Exercise requirements
Your answer should be an exact copy of the data.

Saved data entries
_ _ _ _ _ _ _

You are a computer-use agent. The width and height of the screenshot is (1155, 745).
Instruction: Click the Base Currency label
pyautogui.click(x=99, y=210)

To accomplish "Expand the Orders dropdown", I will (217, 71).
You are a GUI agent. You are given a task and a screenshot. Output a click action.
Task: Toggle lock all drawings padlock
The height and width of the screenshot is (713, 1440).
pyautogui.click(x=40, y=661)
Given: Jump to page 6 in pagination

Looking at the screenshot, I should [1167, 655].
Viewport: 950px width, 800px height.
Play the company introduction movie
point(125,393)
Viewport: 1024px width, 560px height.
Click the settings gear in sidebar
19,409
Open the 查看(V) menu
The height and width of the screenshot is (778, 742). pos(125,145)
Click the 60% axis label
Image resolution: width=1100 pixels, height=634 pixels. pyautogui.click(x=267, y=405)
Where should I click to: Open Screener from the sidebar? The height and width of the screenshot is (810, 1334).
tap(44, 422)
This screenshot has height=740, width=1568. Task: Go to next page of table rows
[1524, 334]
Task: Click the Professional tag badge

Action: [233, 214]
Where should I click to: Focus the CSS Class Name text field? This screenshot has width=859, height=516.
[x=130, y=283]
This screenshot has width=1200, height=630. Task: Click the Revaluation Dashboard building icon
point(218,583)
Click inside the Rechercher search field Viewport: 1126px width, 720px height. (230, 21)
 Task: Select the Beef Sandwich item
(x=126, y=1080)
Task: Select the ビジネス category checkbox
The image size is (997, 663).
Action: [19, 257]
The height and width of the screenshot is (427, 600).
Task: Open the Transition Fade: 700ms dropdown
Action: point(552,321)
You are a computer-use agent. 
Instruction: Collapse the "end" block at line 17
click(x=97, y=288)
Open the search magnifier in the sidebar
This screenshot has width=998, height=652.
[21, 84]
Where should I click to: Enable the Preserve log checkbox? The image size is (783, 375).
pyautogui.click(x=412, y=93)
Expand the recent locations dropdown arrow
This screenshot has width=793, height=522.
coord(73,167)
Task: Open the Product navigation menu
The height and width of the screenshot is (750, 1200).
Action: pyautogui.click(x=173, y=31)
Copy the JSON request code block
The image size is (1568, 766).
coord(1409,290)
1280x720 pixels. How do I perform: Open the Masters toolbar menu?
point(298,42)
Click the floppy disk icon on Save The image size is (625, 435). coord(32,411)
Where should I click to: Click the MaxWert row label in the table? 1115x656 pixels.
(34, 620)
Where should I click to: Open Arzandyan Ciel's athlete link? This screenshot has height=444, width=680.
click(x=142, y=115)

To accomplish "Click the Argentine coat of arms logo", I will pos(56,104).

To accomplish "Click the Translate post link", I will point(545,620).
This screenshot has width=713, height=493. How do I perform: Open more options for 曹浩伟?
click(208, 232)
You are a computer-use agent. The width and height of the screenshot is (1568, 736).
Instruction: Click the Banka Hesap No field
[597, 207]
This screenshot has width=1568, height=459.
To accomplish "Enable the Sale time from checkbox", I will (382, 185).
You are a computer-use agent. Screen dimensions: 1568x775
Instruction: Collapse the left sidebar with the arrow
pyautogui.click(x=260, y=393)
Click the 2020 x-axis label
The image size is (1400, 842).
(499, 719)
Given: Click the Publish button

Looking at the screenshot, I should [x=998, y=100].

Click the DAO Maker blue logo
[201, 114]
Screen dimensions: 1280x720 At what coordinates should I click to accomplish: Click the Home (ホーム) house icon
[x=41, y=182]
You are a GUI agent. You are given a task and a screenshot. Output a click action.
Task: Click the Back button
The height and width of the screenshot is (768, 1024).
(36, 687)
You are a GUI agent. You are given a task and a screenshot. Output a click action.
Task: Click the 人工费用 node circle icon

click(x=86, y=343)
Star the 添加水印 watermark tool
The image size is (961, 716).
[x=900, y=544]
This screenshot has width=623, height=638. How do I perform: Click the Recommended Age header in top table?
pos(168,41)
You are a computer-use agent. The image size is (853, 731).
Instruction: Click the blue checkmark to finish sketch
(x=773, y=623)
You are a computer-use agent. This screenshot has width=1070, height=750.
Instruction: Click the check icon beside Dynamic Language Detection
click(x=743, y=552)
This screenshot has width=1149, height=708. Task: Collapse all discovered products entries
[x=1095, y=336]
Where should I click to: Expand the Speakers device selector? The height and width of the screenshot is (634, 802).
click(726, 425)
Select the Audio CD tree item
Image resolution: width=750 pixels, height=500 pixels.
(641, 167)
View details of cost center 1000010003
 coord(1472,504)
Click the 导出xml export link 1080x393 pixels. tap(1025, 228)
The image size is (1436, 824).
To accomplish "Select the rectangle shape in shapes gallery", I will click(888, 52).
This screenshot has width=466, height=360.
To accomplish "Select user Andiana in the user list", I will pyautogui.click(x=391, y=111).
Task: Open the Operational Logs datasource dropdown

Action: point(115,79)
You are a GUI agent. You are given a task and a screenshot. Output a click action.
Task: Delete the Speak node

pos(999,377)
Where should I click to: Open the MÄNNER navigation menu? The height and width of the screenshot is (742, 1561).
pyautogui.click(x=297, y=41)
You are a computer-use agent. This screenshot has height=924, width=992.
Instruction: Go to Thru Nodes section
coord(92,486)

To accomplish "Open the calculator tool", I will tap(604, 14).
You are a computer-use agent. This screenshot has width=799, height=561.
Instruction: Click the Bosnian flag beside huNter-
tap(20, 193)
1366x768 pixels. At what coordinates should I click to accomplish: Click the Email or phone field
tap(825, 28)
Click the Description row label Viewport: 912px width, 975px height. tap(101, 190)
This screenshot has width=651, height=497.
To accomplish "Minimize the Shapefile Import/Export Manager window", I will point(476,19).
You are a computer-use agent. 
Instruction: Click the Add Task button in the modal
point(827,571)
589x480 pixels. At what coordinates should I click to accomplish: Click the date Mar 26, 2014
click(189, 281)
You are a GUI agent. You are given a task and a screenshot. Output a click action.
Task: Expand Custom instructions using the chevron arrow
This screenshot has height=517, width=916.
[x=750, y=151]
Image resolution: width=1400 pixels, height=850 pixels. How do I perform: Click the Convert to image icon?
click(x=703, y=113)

_ _ _ _ _ _ _

Response below
You are a computer-use agent. The width and height of the screenshot is (1155, 745).
Instruction: Click the Base Currency label
pyautogui.click(x=99, y=210)

To accomplish "Expand the Orders dropdown", I will (217, 71).
You are a GUI agent. You are given a task and a screenshot. Output a click action.
Task: Toggle lock all drawings padlock
The height and width of the screenshot is (713, 1440).
pyautogui.click(x=40, y=661)
Given: Jump to page 6 in pagination

Looking at the screenshot, I should [1167, 655].
Viewport: 950px width, 800px height.
Play the company introduction movie
point(125,393)
Viewport: 1024px width, 560px height.
Click the settings gear in sidebar
19,409
Open the 查看(V) menu
The height and width of the screenshot is (778, 742). pos(125,145)
Click the 60% axis label
Image resolution: width=1100 pixels, height=634 pixels. pyautogui.click(x=267, y=405)
Where should I click to: Open Screener from the sidebar? The height and width of the screenshot is (810, 1334).
tap(44, 422)
This screenshot has height=740, width=1568. Task: Go to next page of table rows
[1524, 334]
Task: Click the Professional tag badge

Action: [233, 214]
Where should I click to: Focus the CSS Class Name text field? This screenshot has width=859, height=516.
[x=130, y=283]
This screenshot has width=1200, height=630. Task: Click the Revaluation Dashboard building icon
point(218,583)
Click inside the Rechercher search field Viewport: 1126px width, 720px height. (230, 21)
 Task: Select the Beef Sandwich item
(x=126, y=1080)
Task: Select the ビジネス category checkbox
The image size is (997, 663).
Action: [19, 257]
The height and width of the screenshot is (427, 600).
Task: Open the Transition Fade: 700ms dropdown
Action: point(552,321)
You are a computer-use agent. 
Instruction: Collapse the "end" block at line 17
click(x=97, y=288)
Open the search magnifier in the sidebar
This screenshot has width=998, height=652.
[21, 84]
Where should I click to: Enable the Preserve log checkbox? The image size is (783, 375).
pyautogui.click(x=412, y=93)
Expand the recent locations dropdown arrow
This screenshot has width=793, height=522.
coord(73,167)
Task: Open the Product navigation menu
The height and width of the screenshot is (750, 1200).
Action: pyautogui.click(x=173, y=31)
Copy the JSON request code block
The image size is (1568, 766).
coord(1409,290)
1280x720 pixels. How do I perform: Open the Masters toolbar menu?
point(298,42)
Click the floppy disk icon on Save The image size is (625, 435). coord(32,411)
Where should I click to: Click the MaxWert row label in the table? 1115x656 pixels.
(34, 620)
Where should I click to: Open Arzandyan Ciel's athlete link? This screenshot has height=444, width=680.
click(x=142, y=115)

To accomplish "Click the Argentine coat of arms logo", I will pos(56,104).

To accomplish "Click the Translate post link", I will point(545,620).
This screenshot has width=713, height=493. How do I perform: Open more options for 曹浩伟?
click(208, 232)
You are a computer-use agent. The width and height of the screenshot is (1568, 736).
Instruction: Click the Banka Hesap No field
[597, 207]
This screenshot has width=1568, height=459.
To accomplish "Enable the Sale time from checkbox", I will (382, 185).
You are a computer-use agent. Screen dimensions: 1568x775
Instruction: Collapse the left sidebar with the arrow
pyautogui.click(x=260, y=393)
Click the 2020 x-axis label
The image size is (1400, 842).
(499, 719)
Given: Click the Publish button

Looking at the screenshot, I should [x=998, y=100].

Click the DAO Maker blue logo
[201, 114]
Screen dimensions: 1280x720 At what coordinates should I click to accomplish: Click the Home (ホーム) house icon
[x=41, y=182]
You are a GUI agent. You are given a task and a screenshot. Output a click action.
Task: Click the Back button
The height and width of the screenshot is (768, 1024).
(36, 687)
You are a GUI agent. You are given a task and a screenshot. Output a click action.
Task: Click the 人工费用 node circle icon

click(x=86, y=343)
Star the 添加水印 watermark tool
The image size is (961, 716).
[x=900, y=544]
This screenshot has width=623, height=638. How do I perform: Click the Recommended Age header in top table?
pos(168,41)
You are a computer-use agent. The image size is (853, 731).
Instruction: Click the blue checkmark to finish sketch
(x=773, y=623)
You are a computer-use agent. This screenshot has width=1070, height=750.
Instruction: Click the check icon beside Dynamic Language Detection
click(x=743, y=552)
This screenshot has width=1149, height=708. Task: Collapse all discovered products entries
[x=1095, y=336]
Where should I click to: Expand the Speakers device selector? The height and width of the screenshot is (634, 802).
click(726, 425)
Select the Audio CD tree item
Image resolution: width=750 pixels, height=500 pixels.
(641, 167)
View details of cost center 1000010003
 coord(1472,504)
Click the 导出xml export link 1080x393 pixels. tap(1025, 228)
The image size is (1436, 824).
To accomplish "Select the rectangle shape in shapes gallery", I will click(888, 52).
This screenshot has width=466, height=360.
To accomplish "Select user Andiana in the user list", I will pyautogui.click(x=391, y=111).
Task: Open the Operational Logs datasource dropdown

Action: point(115,79)
You are a GUI agent. You are given a task and a screenshot. Output a click action.
Task: Delete the Speak node

pos(999,377)
Where should I click to: Open the MÄNNER navigation menu? The height and width of the screenshot is (742, 1561).
pyautogui.click(x=297, y=41)
You are a computer-use agent. This screenshot has height=924, width=992.
Instruction: Go to Thru Nodes section
coord(92,486)

To accomplish "Open the calculator tool", I will tap(604, 14).
You are a computer-use agent. This screenshot has width=799, height=561.
Instruction: Click the Bosnian flag beside huNter-
tap(20, 193)
1366x768 pixels. At what coordinates should I click to accomplish: Click the Email or phone field
tap(825, 28)
Click the Description row label Viewport: 912px width, 975px height. tap(101, 190)
This screenshot has width=651, height=497.
To accomplish "Minimize the Shapefile Import/Export Manager window", I will point(476,19).
You are a computer-use agent. 
Instruction: Click the Add Task button in the modal
point(827,571)
589x480 pixels. At what coordinates should I click to accomplish: Click the date Mar 26, 2014
click(189, 281)
You are a GUI agent. You are given a task and a screenshot. Output a click action.
Task: Expand Custom instructions using the chevron arrow
This screenshot has height=517, width=916.
[x=750, y=151]
Image resolution: width=1400 pixels, height=850 pixels. How do I perform: Click the Convert to image icon?
click(x=703, y=113)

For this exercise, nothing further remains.